The kernel has 10 functions. It's been frozen since day one. Every feature since — drift detection, feature tracing, session-start intelligence, garbage collection — lives in the stdlib, not the kernel. This isn't an accident. It's the same design principle that makes Unix kernels stable: keep the enforcement surface minimal and build everything else in userspace.
Layer 0
The frozen kernel
The kernel does exactly four things: governance compilation, ticket management, policy enforcement, and audit logging. Ten functions, no expansion without RFC.
# The entire public kernel API — 10 functions
load_governance(root) # Load constitution + lock
verify_governance(gov) # Hash check: source vs lock
open_session(root, actor) # Create session context
mint_ticket(session, ...) # Issue scoped work ticket
validate_ticket(gov, ticket) # Check ticket against rules
check_action(gov, session, ...) # Policy decision on action
resolve_requirements(...) # Match evidence to requirements
commit_plan(session, ...) # Commit execution plan
append_audit(root, event) # Append to audit log
seal_result(session, ...) # Finalize with receipt hash Why frozen? Because the kernel is the trust boundary. If agents can't trust that governance rules are consistently enforced, the whole system is theater. A frozen kernel means the enforcement contract is auditable, testable, and stable. When you verify governance, you're comparing the constitution's hash against the compiled lock file's hash — if they don't match, something changed outside the approved process.

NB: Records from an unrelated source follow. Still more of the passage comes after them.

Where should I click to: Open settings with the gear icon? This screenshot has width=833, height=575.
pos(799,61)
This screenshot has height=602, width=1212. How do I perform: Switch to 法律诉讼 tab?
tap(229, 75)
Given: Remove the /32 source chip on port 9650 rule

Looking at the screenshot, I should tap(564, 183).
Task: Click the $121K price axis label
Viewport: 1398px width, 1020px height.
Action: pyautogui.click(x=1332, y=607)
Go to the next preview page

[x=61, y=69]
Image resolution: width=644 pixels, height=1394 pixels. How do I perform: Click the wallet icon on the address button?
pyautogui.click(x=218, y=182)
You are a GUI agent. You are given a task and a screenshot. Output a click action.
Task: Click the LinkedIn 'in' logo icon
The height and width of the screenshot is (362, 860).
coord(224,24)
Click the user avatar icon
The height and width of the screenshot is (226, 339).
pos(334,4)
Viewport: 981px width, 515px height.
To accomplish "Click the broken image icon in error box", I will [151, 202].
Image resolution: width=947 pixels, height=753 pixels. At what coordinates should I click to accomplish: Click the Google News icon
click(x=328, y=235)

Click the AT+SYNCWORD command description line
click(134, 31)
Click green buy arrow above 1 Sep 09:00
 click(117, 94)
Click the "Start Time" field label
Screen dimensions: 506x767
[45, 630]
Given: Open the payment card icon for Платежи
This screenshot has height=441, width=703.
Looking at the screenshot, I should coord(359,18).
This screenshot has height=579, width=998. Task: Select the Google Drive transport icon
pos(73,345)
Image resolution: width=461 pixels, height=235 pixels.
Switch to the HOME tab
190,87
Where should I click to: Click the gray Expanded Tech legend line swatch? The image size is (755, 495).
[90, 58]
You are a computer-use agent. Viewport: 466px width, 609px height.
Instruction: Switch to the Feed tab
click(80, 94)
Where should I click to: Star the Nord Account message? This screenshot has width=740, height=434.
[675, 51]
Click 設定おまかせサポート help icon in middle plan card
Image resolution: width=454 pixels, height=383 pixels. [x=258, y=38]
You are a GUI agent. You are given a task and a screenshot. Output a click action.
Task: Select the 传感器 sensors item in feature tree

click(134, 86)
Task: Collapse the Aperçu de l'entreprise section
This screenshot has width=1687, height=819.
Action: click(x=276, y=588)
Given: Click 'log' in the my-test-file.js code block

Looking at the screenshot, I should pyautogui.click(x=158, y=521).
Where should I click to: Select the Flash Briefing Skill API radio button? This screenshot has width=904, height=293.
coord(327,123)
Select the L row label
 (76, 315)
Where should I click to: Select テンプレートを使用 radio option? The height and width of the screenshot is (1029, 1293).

Everything else — session lifecycle, drift detection, feature
tracing, dispatch scheduling, adapter generation, garbage collection —
lives in exo/stdlib/. This layer can evolve freely
without touching the trust boundary.
Brownfield on-ramp
Smart init: governance from existing repos
Most governance tools assume a greenfield project. ExoProtocol assumes the opposite: you have a messy repo with existing code, and you want governance to add value immediately without a week of configuration.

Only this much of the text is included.